Wimbledon: Lisicki beats Radwanska to reach first slam final
LONDON // A giddy Sabine Lisicki could barely contain her excitement after becoming the first German to reach the women's singles final at Wimbledon for 14 years.
Lisicki overpowered Agnieszka Radwanska to take the first set of today's semi-final on Centre Court, but the Polish fourth seed hit back to take the second and then went ahead in the third.
The German somehow summoned the strength to survive, breaking back before going on to record a 6-4, 4-6, 9-7 win after two hours and 18 minutes on court.
"It's unbelievable. The last few games were so exciting," said a smiling Lisicki, who beat Serena Williams earlier in the tournament.
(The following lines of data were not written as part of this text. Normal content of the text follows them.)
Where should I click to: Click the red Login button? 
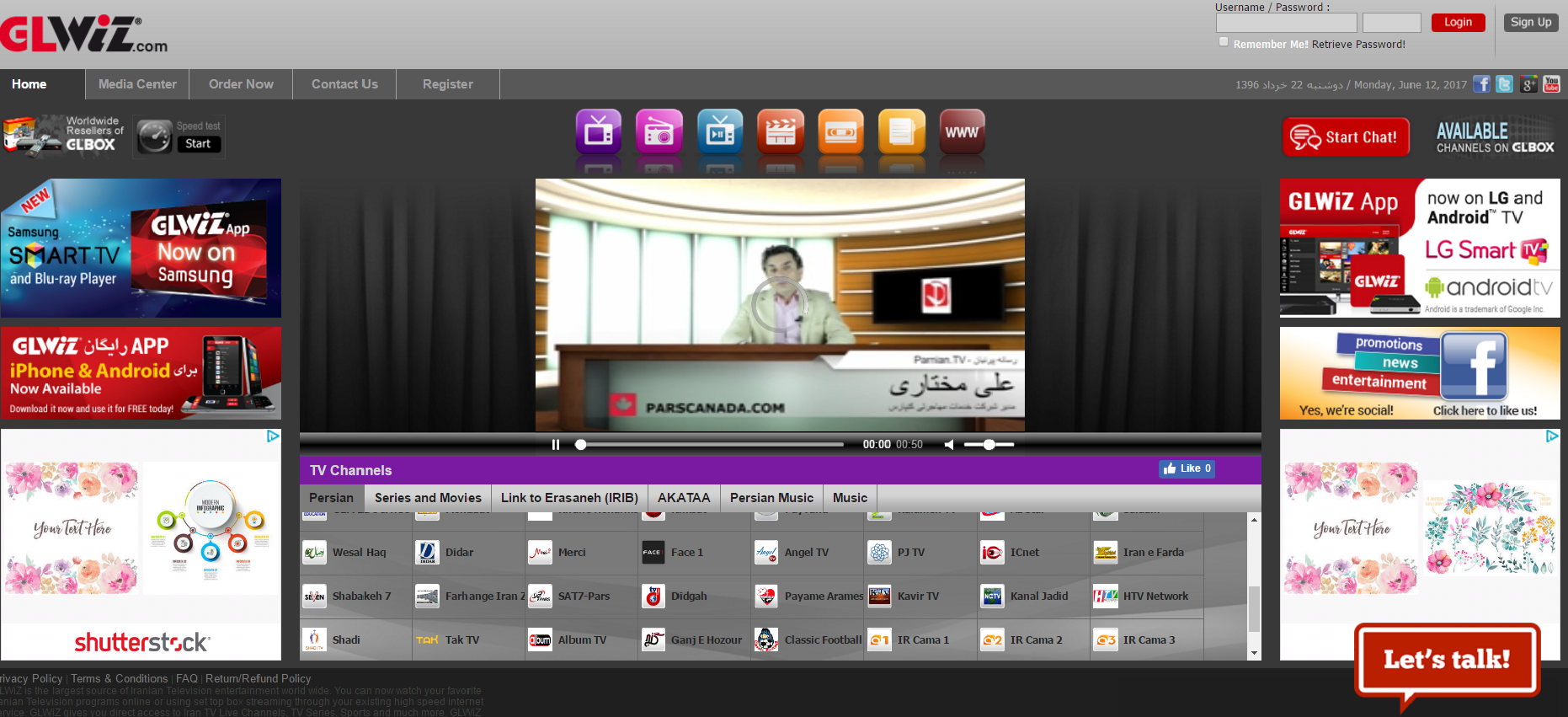(1458, 23)
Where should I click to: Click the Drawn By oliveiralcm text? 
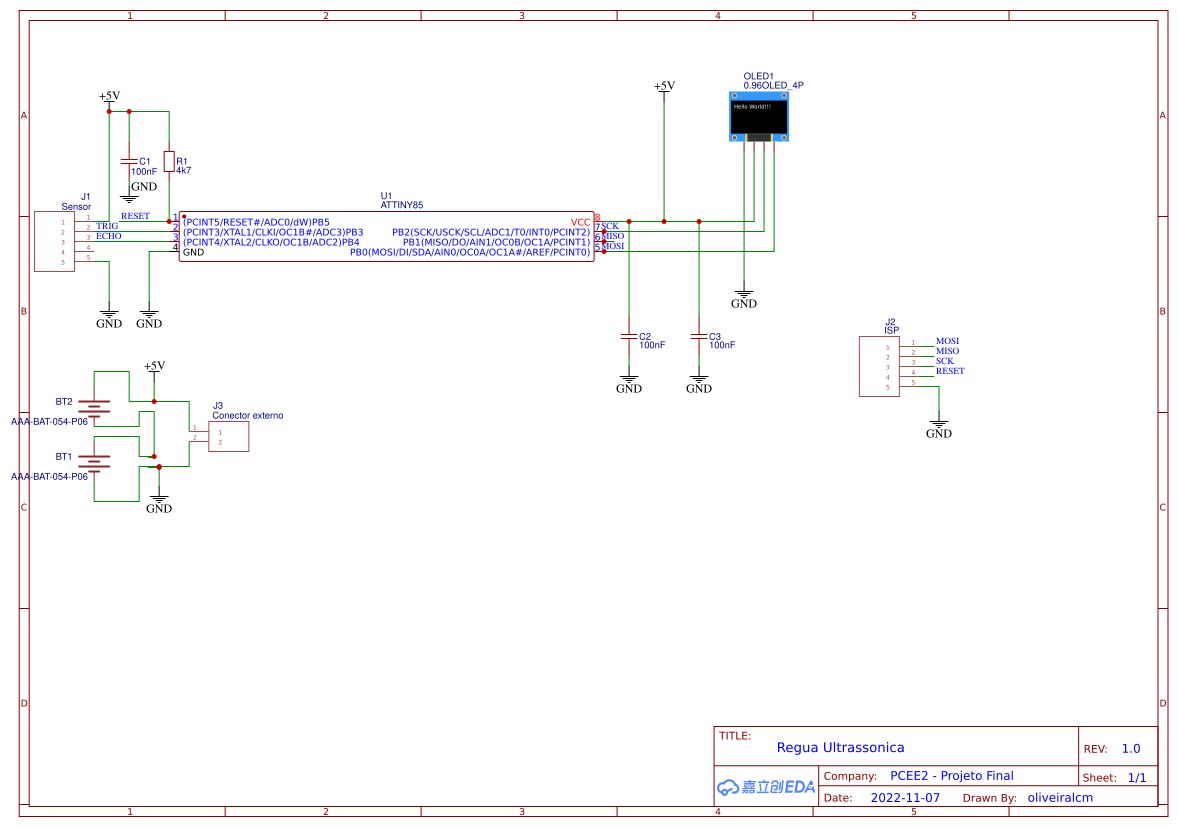(x=1059, y=797)
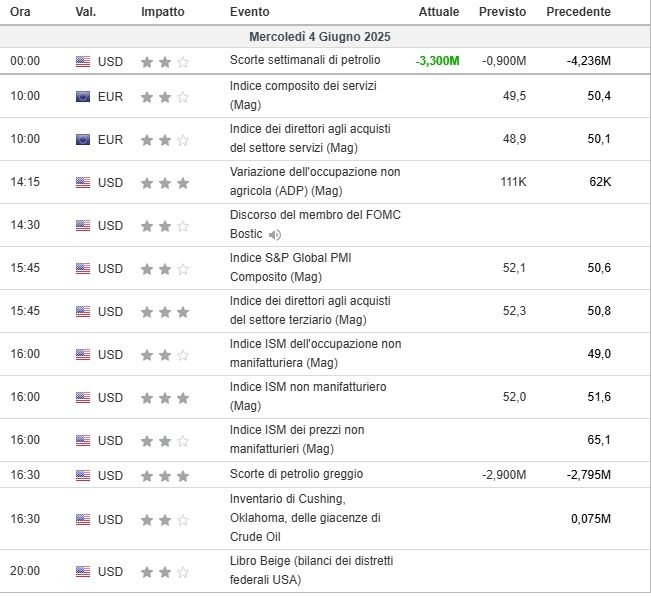Open Libro Beige event details
Screen dimensions: 651x596
point(311,570)
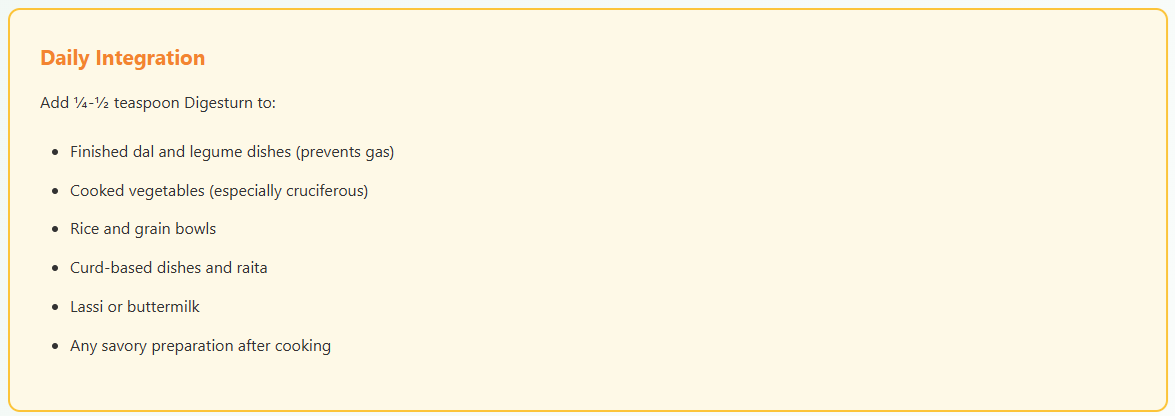1175x416 pixels.
Task: Click the Daily Integration heading
Action: pyautogui.click(x=122, y=58)
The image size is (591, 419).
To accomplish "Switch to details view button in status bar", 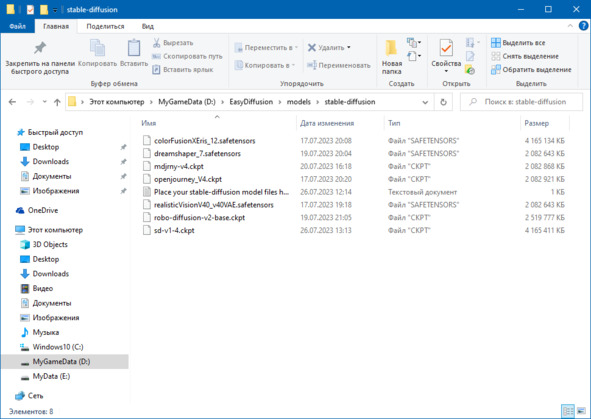I will tap(568, 411).
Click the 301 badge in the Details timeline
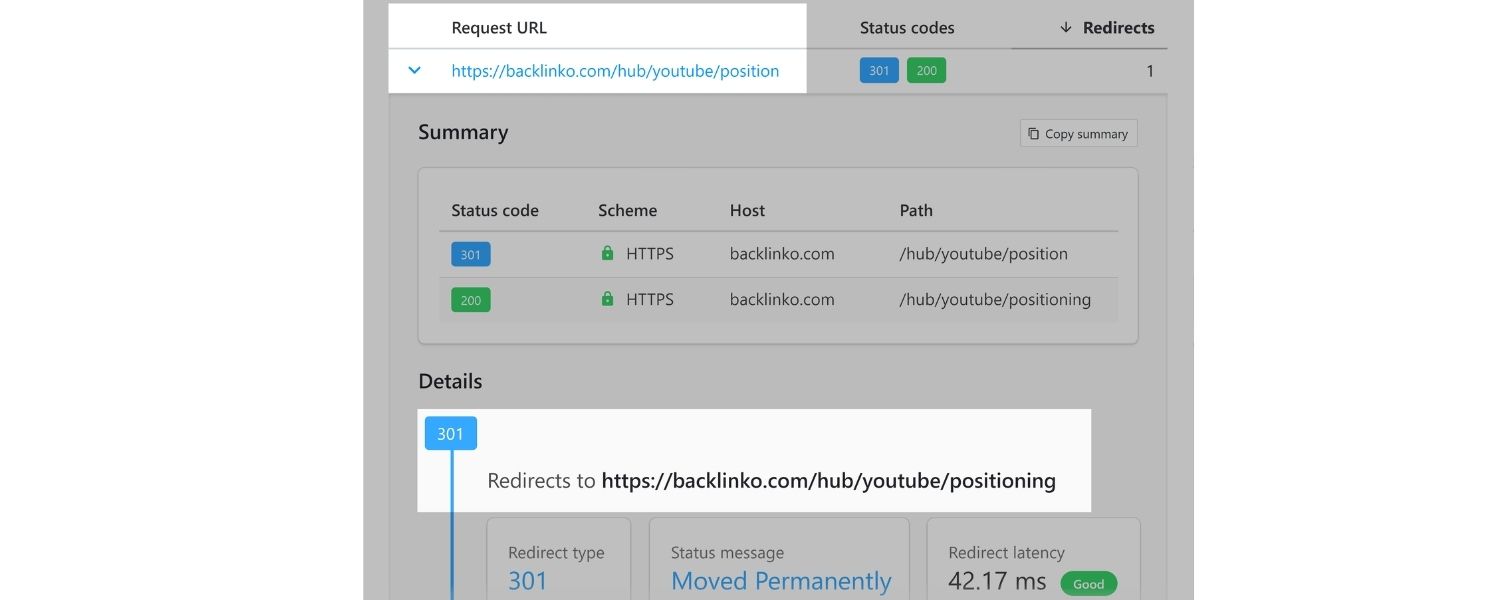The height and width of the screenshot is (600, 1500). [450, 433]
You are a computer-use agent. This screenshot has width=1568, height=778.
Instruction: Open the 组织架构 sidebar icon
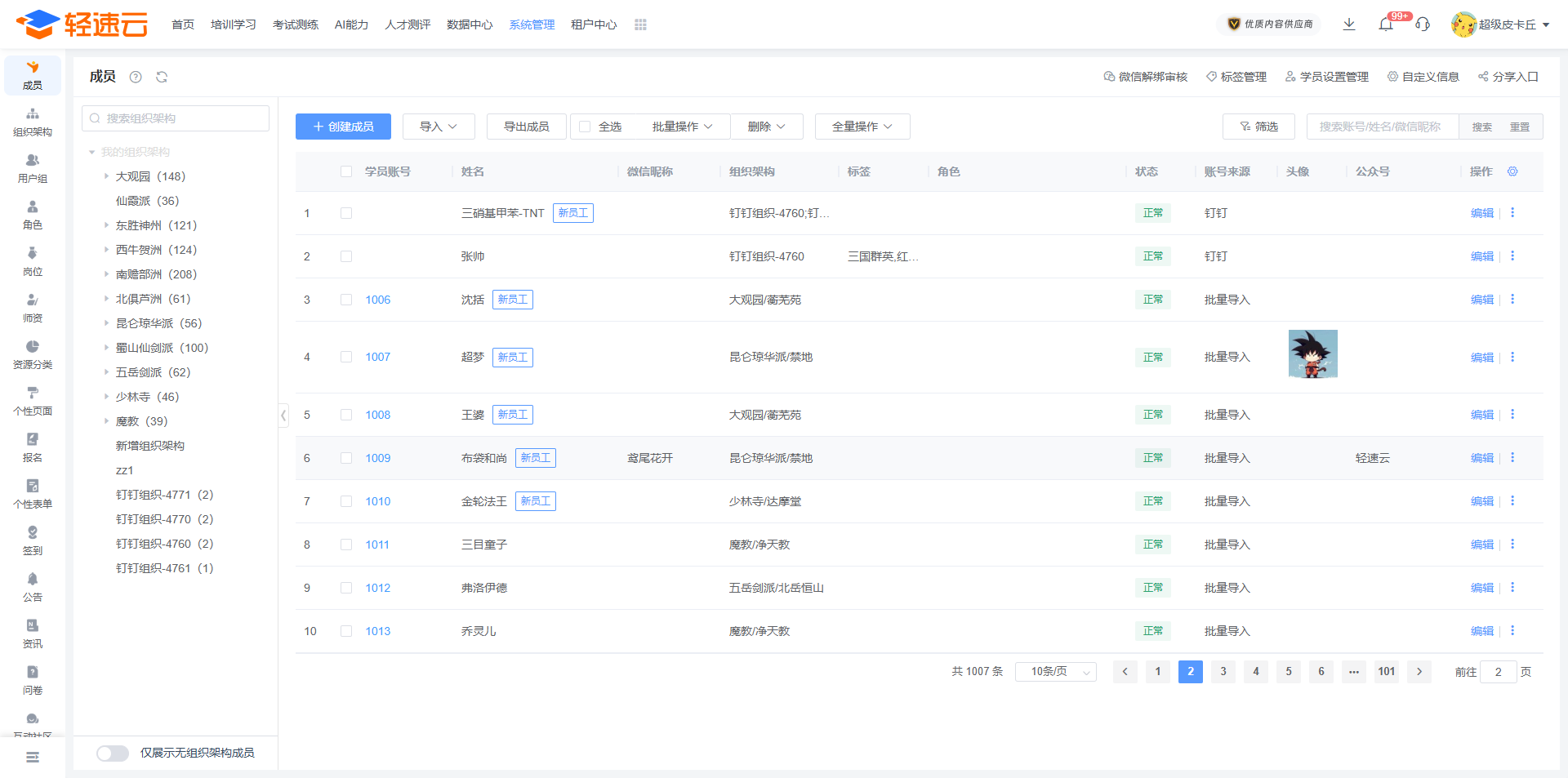[x=33, y=122]
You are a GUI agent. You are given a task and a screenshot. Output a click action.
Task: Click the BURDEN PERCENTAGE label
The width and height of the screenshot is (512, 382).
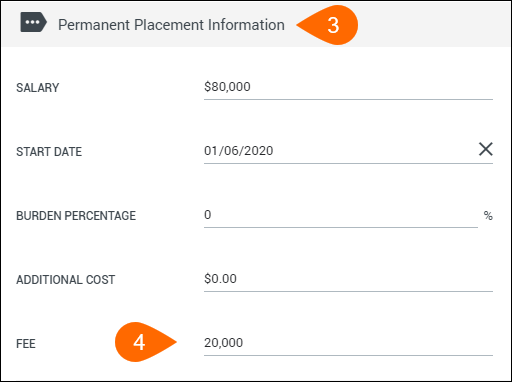76,216
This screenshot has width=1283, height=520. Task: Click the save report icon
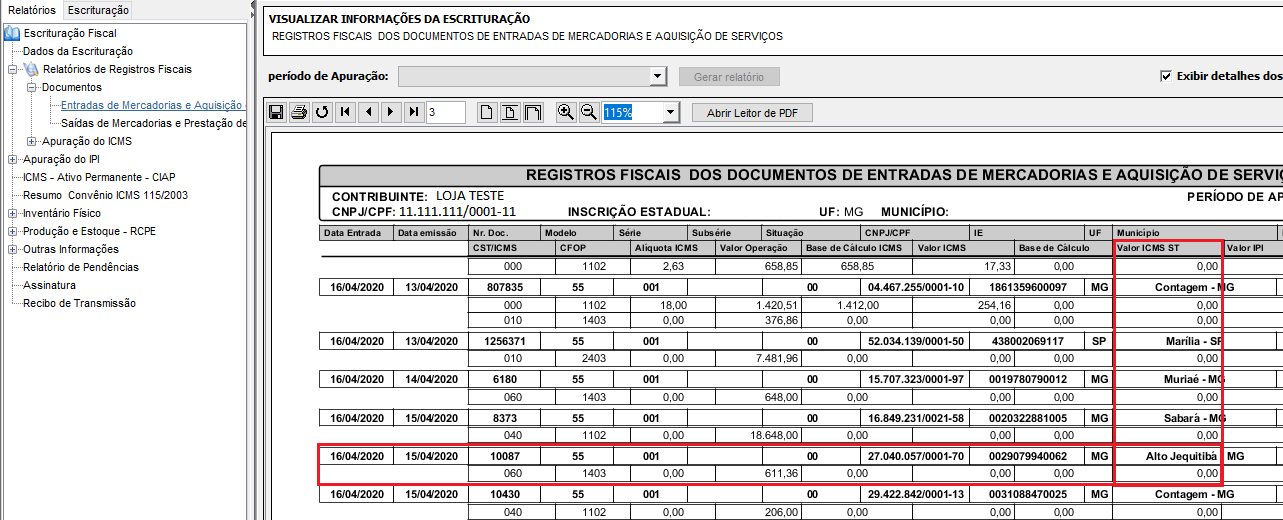tap(277, 112)
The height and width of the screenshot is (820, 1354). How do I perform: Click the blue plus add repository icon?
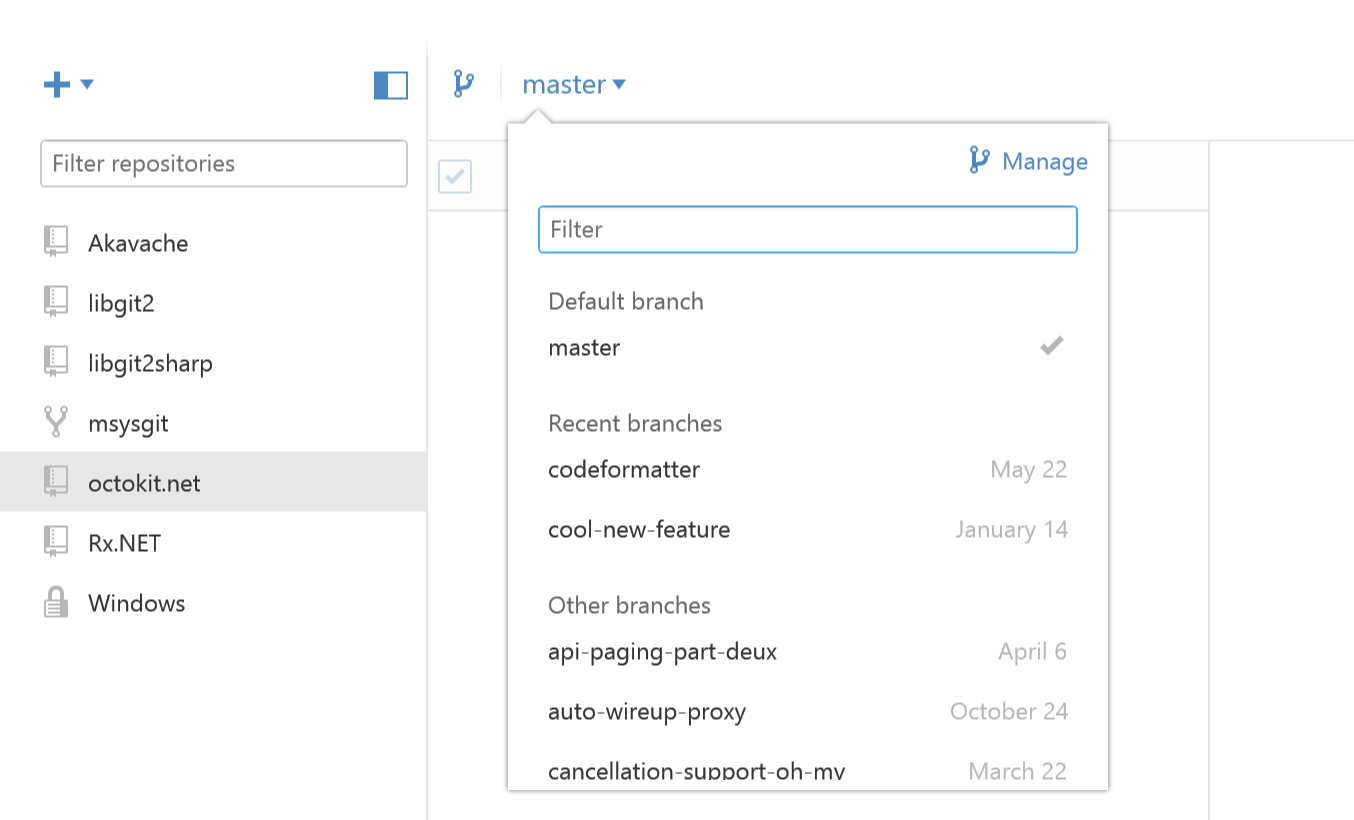tap(56, 85)
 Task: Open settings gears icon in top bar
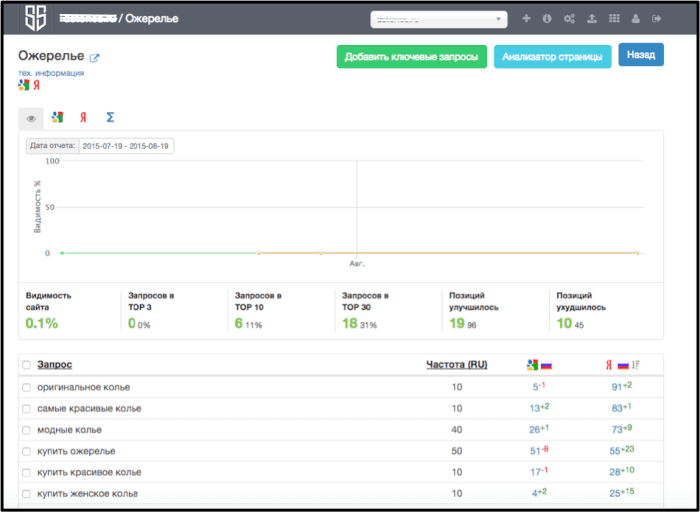click(x=569, y=18)
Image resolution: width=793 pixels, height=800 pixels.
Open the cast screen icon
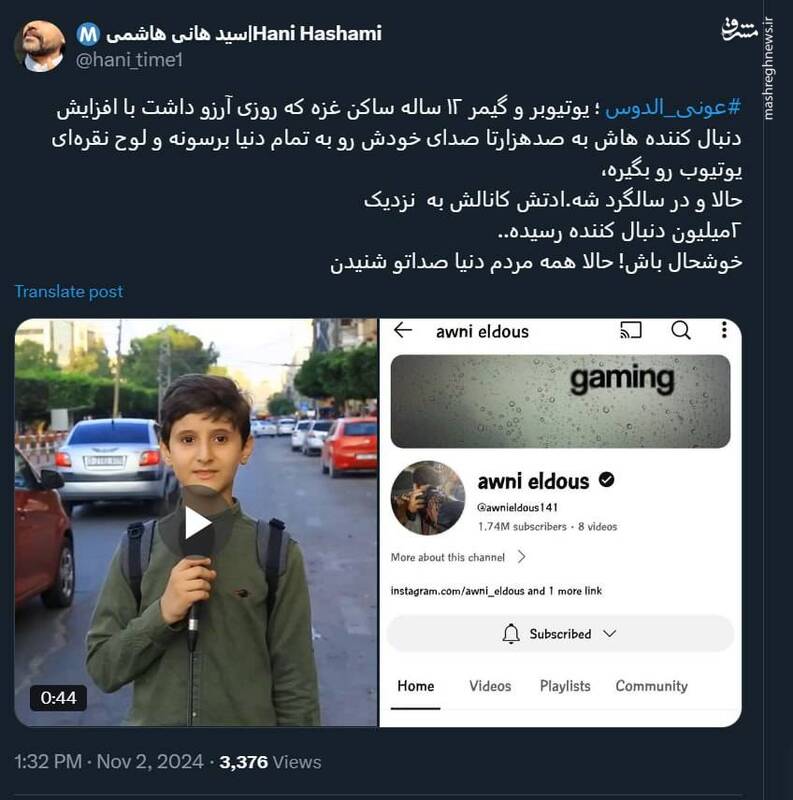pos(631,330)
"We were fighting, Agnieszka played so well throughout the match. It was a battle. I'm so happy to have won that.
"I fought with all my heart and believed I could still win no matter what the score was."
Lisicki was in a similar situation in her fourth-round match against Williams, winning in three after squandering a one-set lead.
"It was a little bit like that in the third set when I was down 3-0," Lisicki added on the BBC.
"I thought, 'Okay, you did it against Serena so you can do it today as well'. "It gave me so much confidence. I'm so, so happy I was able to finish it.
"Wimbledon is my favourite tournament, I love it so much and I love being in England. I cannot believe I'm in the final."
Tomorrow's match against Marion Bartoli will be Lisicki's first appearance in a grand slam final.
It will also be the first time that a German has reached a grand slam singles final since 1999 when Steffi Graf lost to Lindsay Davenport.
"Steffi wished me luck before the match," Lisicki said. "I haven't thought about the final. I'll be happy for today and I can re-focus tomorrow."
Radwanska, last year's runner-up, defended her abrupt, cool handshake with Lisicki at the net.
"What should I do? Dance?," she said, aware that with Williams, Maria Sharapova and Victoria Azarenka out of the tournament, a golden opportunity for a maiden Grand Slam title had passed her by.
"I wasn't quick enough. I had played a lot of tennis and if the semi-final was played in two days' time it would be a different match."